"Joy is something we need more of, especially in my country. Sometimes I worry that there is an illness eating away at us, like a disease in the root of a tree. We Cambodians were so strong and proud long ago. Now there is a weakness that we cannot overcome. Not without the help of others. It is a great sadness that we all feel, even though we do not show it. It is there behind our smiles, lurking so close to the surface of our laughter."
I love short stories and food, not necessarily in that order, so I was elated to be given a D R C of a forthcoming very soon anthology devoted to short stories centering on food. I was delighted to see that Cooked Up Food Fiction From Around the World edited and introduced by Elaine Chiew contains stories by Rachel Fenton and Sue Guiney. I have previously posted on two of Rachel Fenton's wonderful short stories and she kindly did a very interesting Q and A session on my blog. Sue Guiney helped me do something relatively unique of which I am proud. She conducts for at risk Cambodia children fiction workshops in which participants express themselves in English through stories and poems drawn from their experiences. (A mastery of English is essential for professional success). I was given the honor of publishing many of these very moving works. I have also read and posted on two of Sue Guiney's set in Cambodia novels, both of which I highly recommend. I was also happy to see a short story by Krys Lee included, having enjoyed one of her works a while ago.

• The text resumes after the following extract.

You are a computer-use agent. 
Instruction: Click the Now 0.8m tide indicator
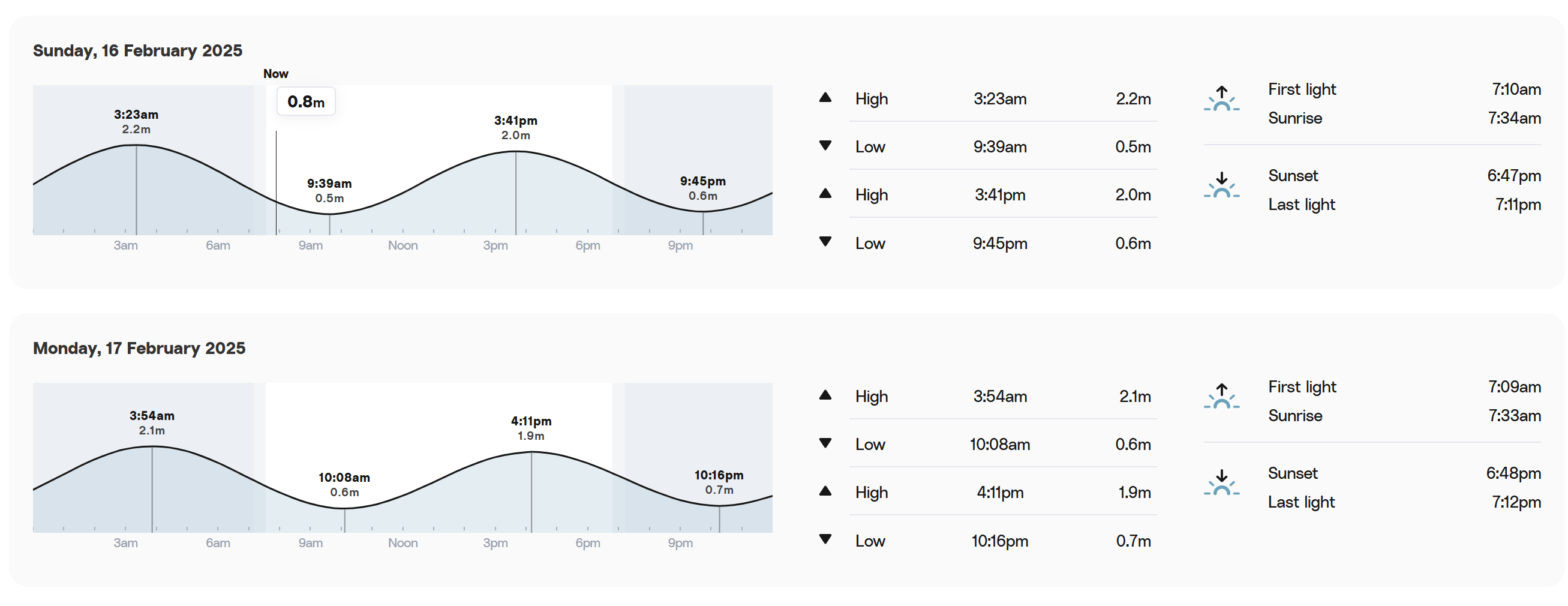[x=305, y=101]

The diversely selected other contributors all have very interesting bios. I have already posted on Elaine Chiew's story, dealing with Singaporean food culture, "Run of the Molars" and "Food Bank" by Rachel Fenton.
Today I want to spotlight a very good story by Sue Guiney. She has a vast knowledge and hands on experience of Cambodian culture. "Mysteries and Offerings" is set in a medical clinic where the poor can go for help. The medical staff are western volunteers, the staff workers are Cambodians. Readers of Sue's novels will be, I know I am eagerly looking forward to more of her set in Cambodia books, happy to be back in the clinic. The clinic has a strong family feel, the doctors are a long way from home and the employees have bonded strongly with them through their work. The story begins as Christmas Day approaches. The staff wants to put on a sumptuous Christmas feast for the doctors, of course this is a first experience for the Cambodians. It was great fun to follow the preparation for the dinner. Guiney does such a great job describing the preparations that I felt I could actually smell the delicious items being prepared.
I hope to read and post on a few more stories from Cooked Up Food Fiction From Around the World edited by Elaine Chiew in June. I recommend this anthology to all lovers of the form and if you are a foodie at all, you will love it.
Sue Guiney is an American writer and educator living in London. She has published two poetry collections and three novels and has had work published in literary journals on both sides of the
Atlantic. She was the Writer-in-Residence in the SE Asian Department of the University of London’s School of Oriental and African Studies (SOAS). Although Sue has written widely on a variety of subjects, most of her work and inspiration now comes from Cambodia. She has founded a creative writing workshop for at-risk children called ‘Writing Through Cambodia’, where she spends several months a year teaching. Sue is writing a series of novels set in modern-day, post-Khmer Rouge Cambodia, the latest of which, Out of the Ruins, was published in 2014.
For sure I hope to feature more of the work of Sue Guiney going forward.